Reproduced exactly, the lines from the start of the material through the line containing "You are a computer-use agent. Screen" should be the whole answer, with pictures excluded.

DATA TO USE Block Start

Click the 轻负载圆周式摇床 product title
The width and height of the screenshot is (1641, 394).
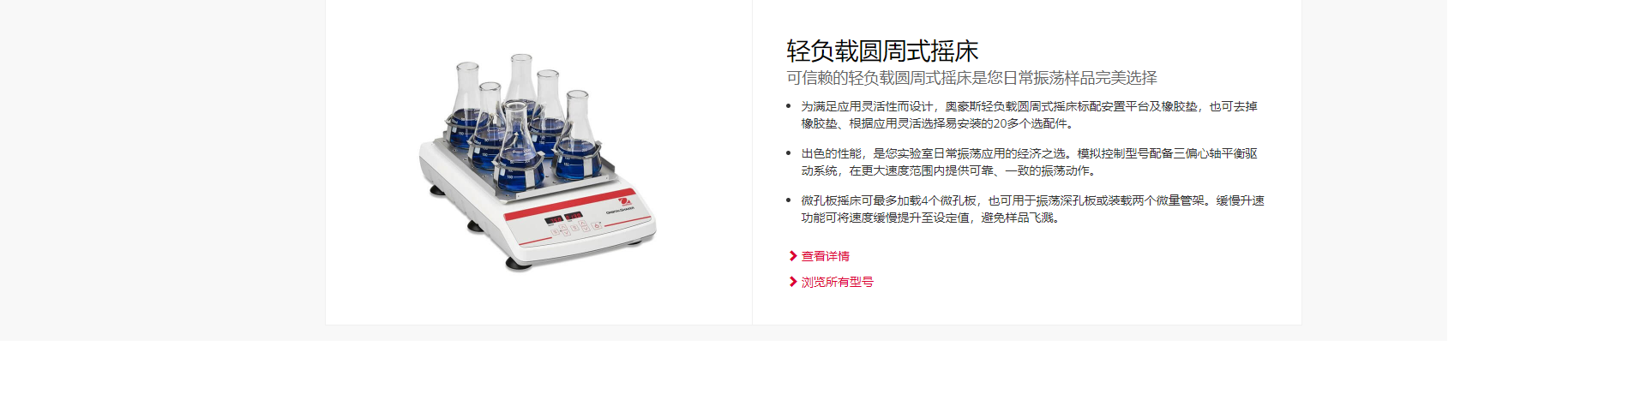(x=882, y=51)
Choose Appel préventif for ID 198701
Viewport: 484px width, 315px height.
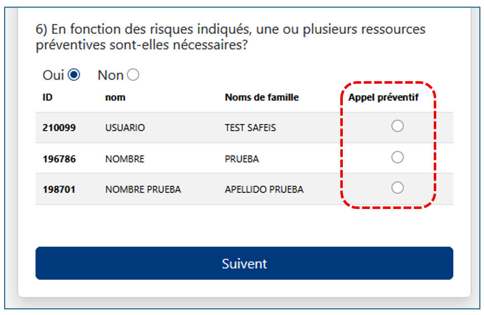coord(397,188)
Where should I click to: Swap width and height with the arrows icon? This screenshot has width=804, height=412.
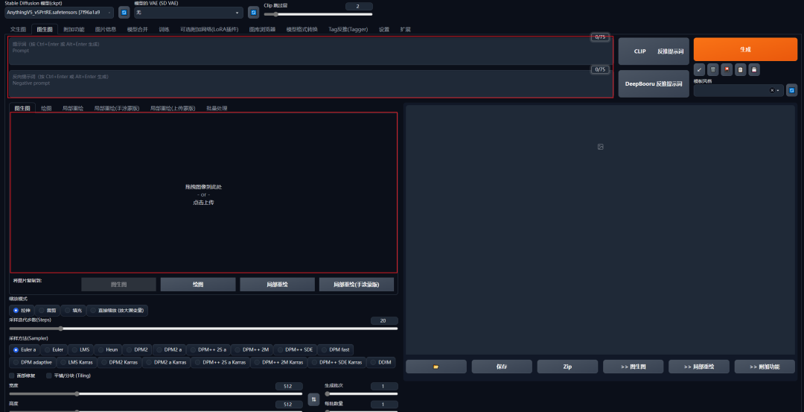(x=313, y=399)
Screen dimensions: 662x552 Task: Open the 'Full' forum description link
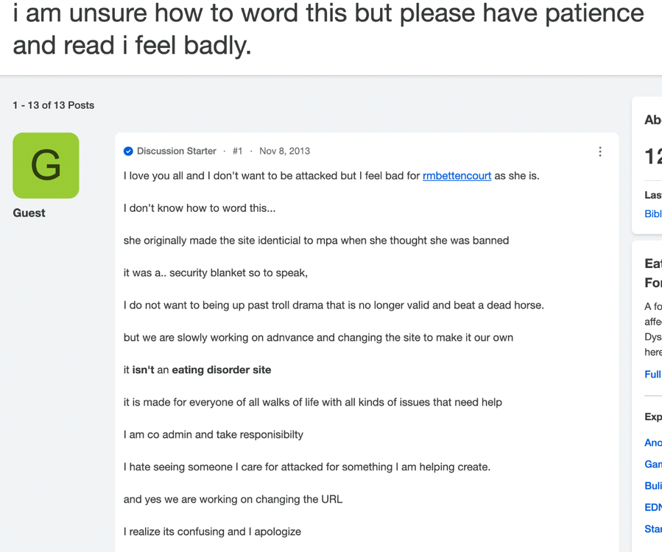[x=653, y=374]
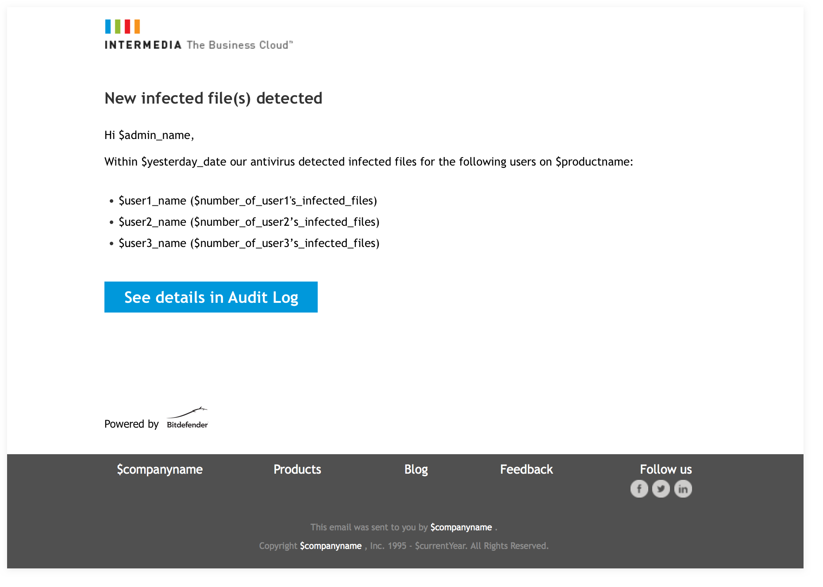Open the Feedback footer link
Viewport: 823px width, 587px height.
(527, 469)
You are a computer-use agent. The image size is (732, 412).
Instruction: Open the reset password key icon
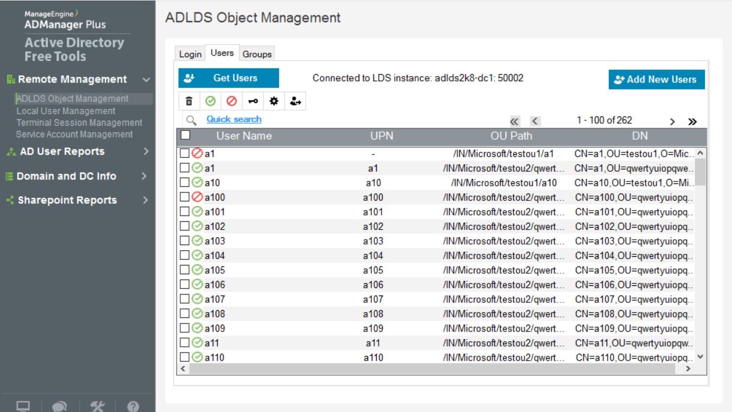pyautogui.click(x=253, y=101)
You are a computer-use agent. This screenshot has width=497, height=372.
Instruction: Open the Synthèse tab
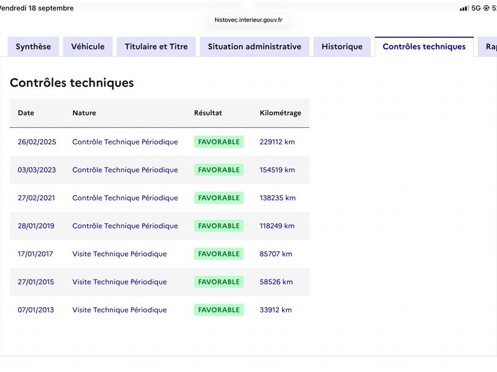coord(34,47)
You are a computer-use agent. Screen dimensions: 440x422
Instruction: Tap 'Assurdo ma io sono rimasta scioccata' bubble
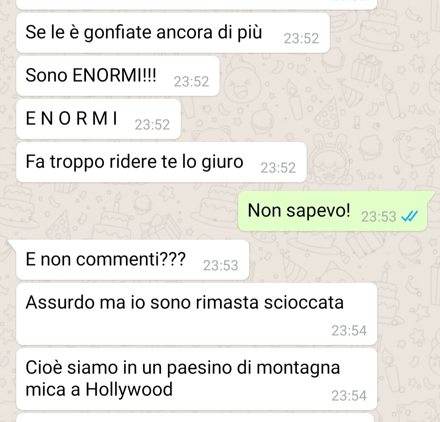click(196, 314)
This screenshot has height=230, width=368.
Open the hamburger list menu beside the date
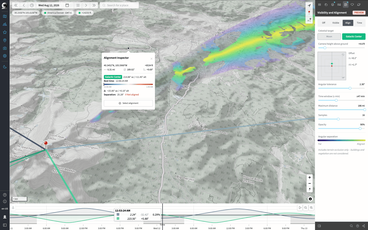pos(78,5)

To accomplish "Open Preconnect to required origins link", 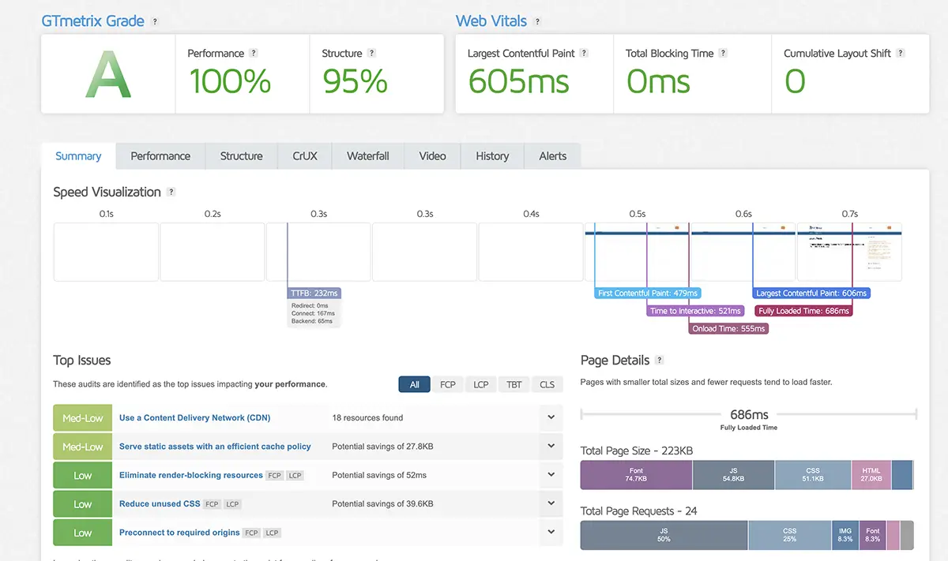I will click(179, 533).
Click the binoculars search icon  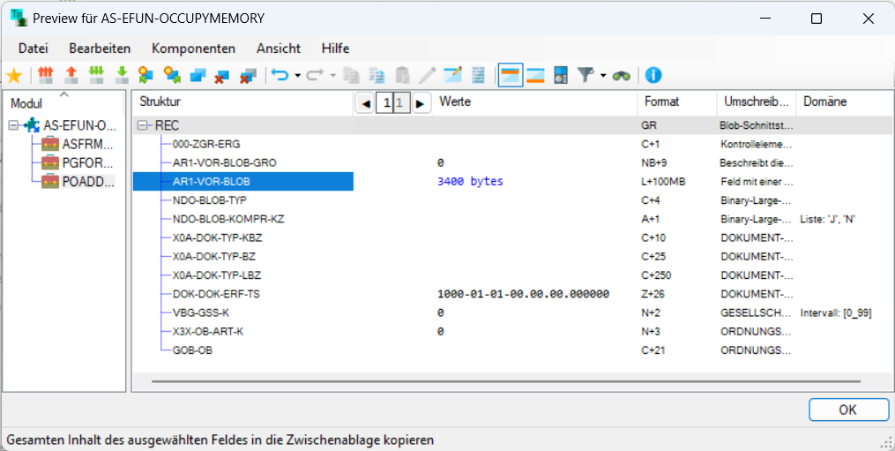(x=623, y=76)
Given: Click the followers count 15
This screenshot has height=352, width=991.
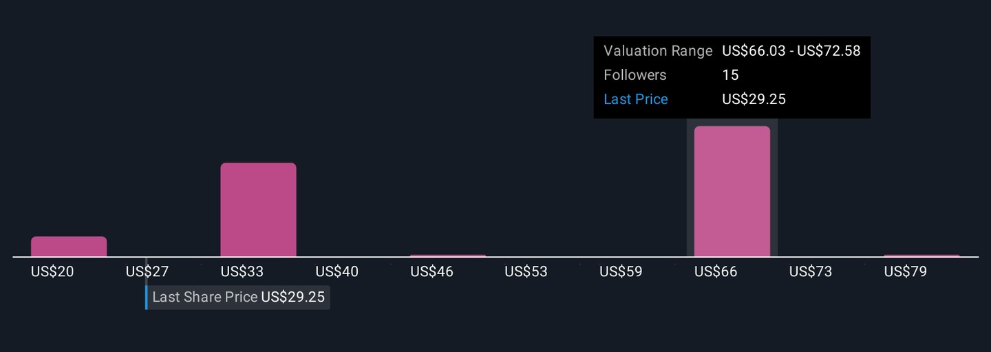Looking at the screenshot, I should [x=730, y=75].
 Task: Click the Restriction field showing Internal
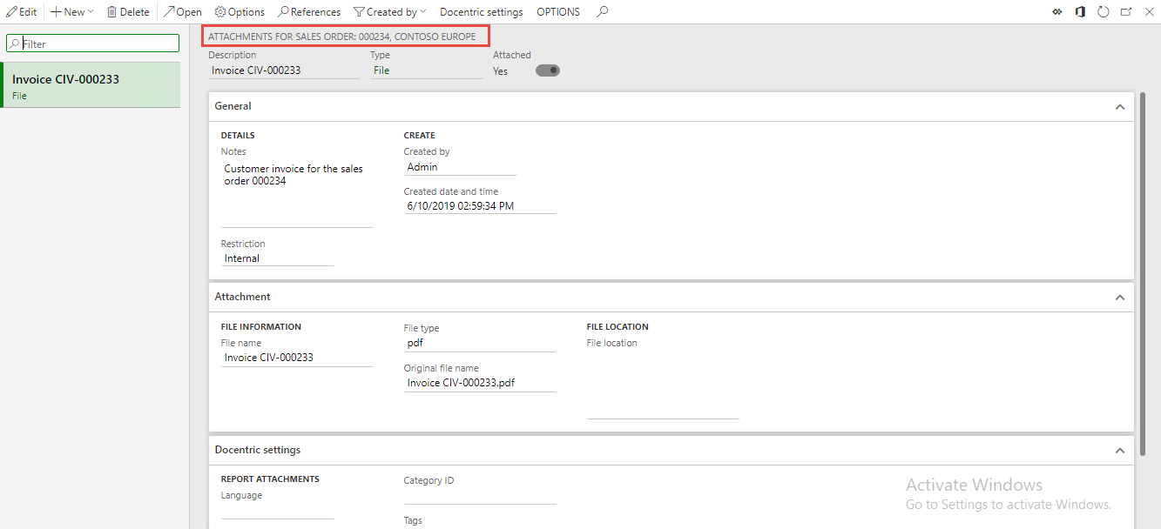[277, 258]
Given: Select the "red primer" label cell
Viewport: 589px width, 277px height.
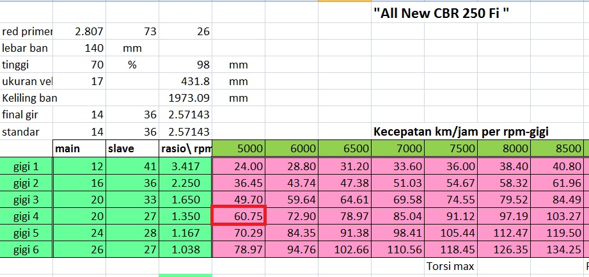Looking at the screenshot, I should [x=27, y=31].
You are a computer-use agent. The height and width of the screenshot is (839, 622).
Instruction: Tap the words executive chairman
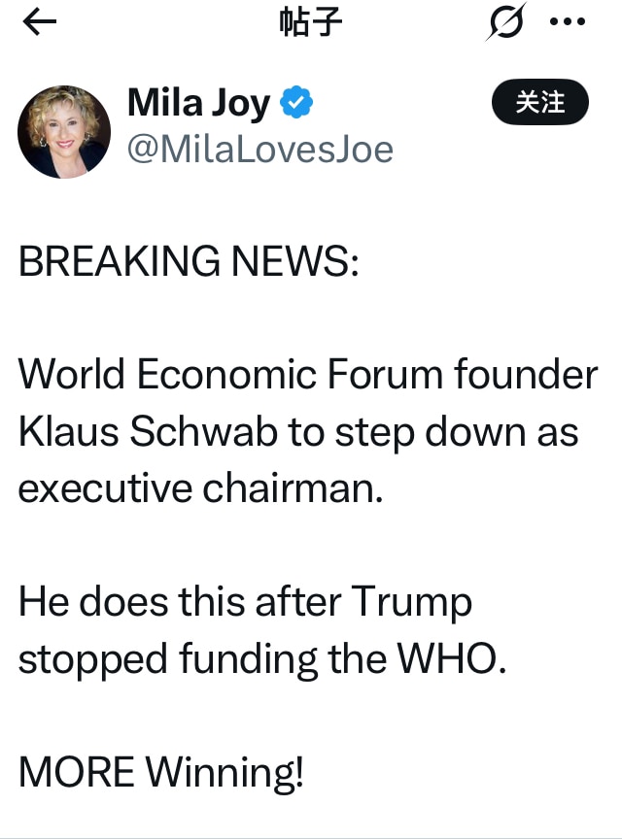[x=200, y=488]
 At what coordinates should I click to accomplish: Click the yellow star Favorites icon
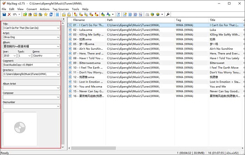(46, 14)
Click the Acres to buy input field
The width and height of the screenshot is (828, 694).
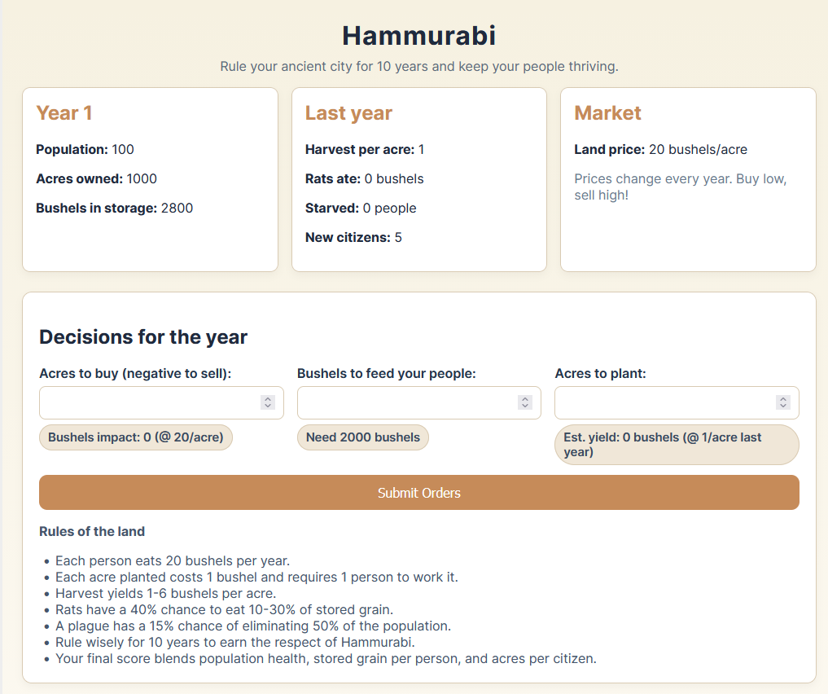pyautogui.click(x=147, y=402)
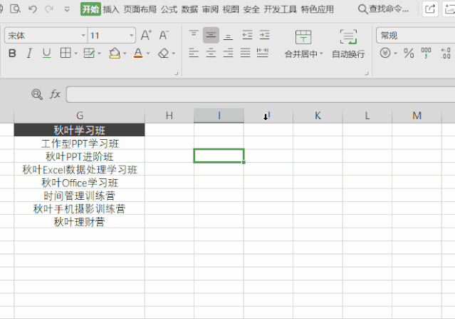Toggle bold formatting
455x319 pixels.
pyautogui.click(x=12, y=54)
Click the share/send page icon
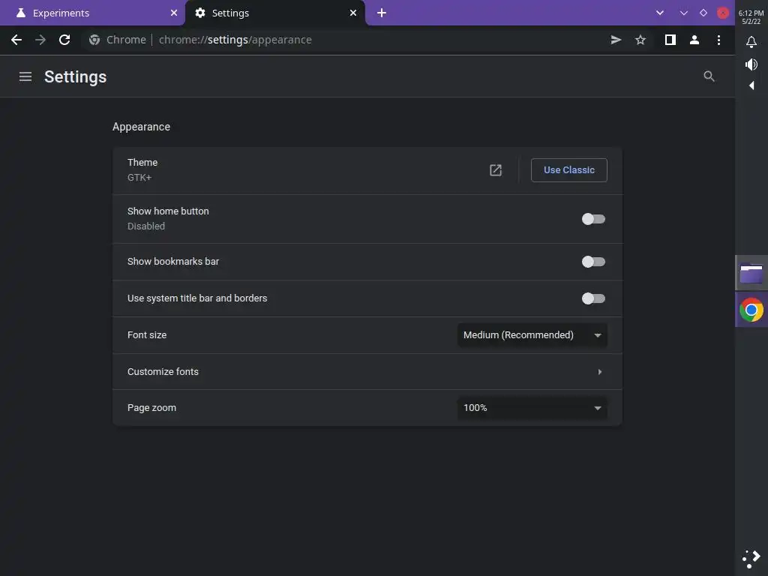The image size is (768, 576). coord(616,40)
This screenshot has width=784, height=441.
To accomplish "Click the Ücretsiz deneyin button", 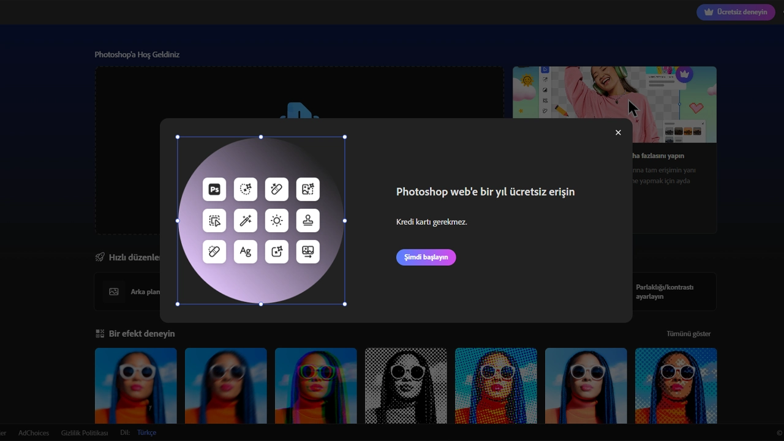I will pyautogui.click(x=735, y=12).
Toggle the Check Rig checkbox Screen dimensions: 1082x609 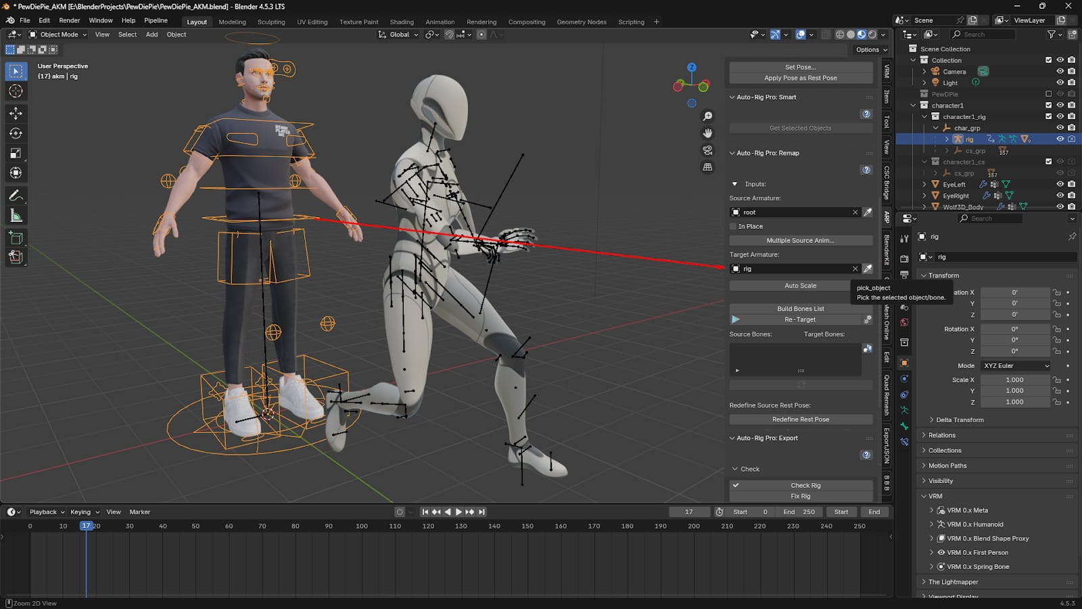(x=736, y=485)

DATA TO USE Block End

ANSWER TO THIS TASK:
Click the 轻负载圆周式摇床 product title
The width and height of the screenshot is (1641, 394).
(x=882, y=51)
Choose Appel préventif for ID 198701
Viewport: 484px width, 315px height.
coord(397,188)
Where should I click to: Swap width and height with the arrows icon? This screenshot has width=804, height=412.
(x=313, y=399)
Screen dimensions: 662x552 Task: Open the 'Full' forum description link
[x=653, y=374]
Open the Feedback footer link
Viewport: 823px width, 587px height.
(527, 469)
You are a computer-use agent. The image size is (732, 412).
Instruction: Open the reset password key icon
pyautogui.click(x=253, y=101)
You are a computer-use agent. This screenshot has width=497, height=372.
Instruction: Open the Synthèse tab
coord(34,47)
You are a computer-use agent. Screen dimensions: 440x422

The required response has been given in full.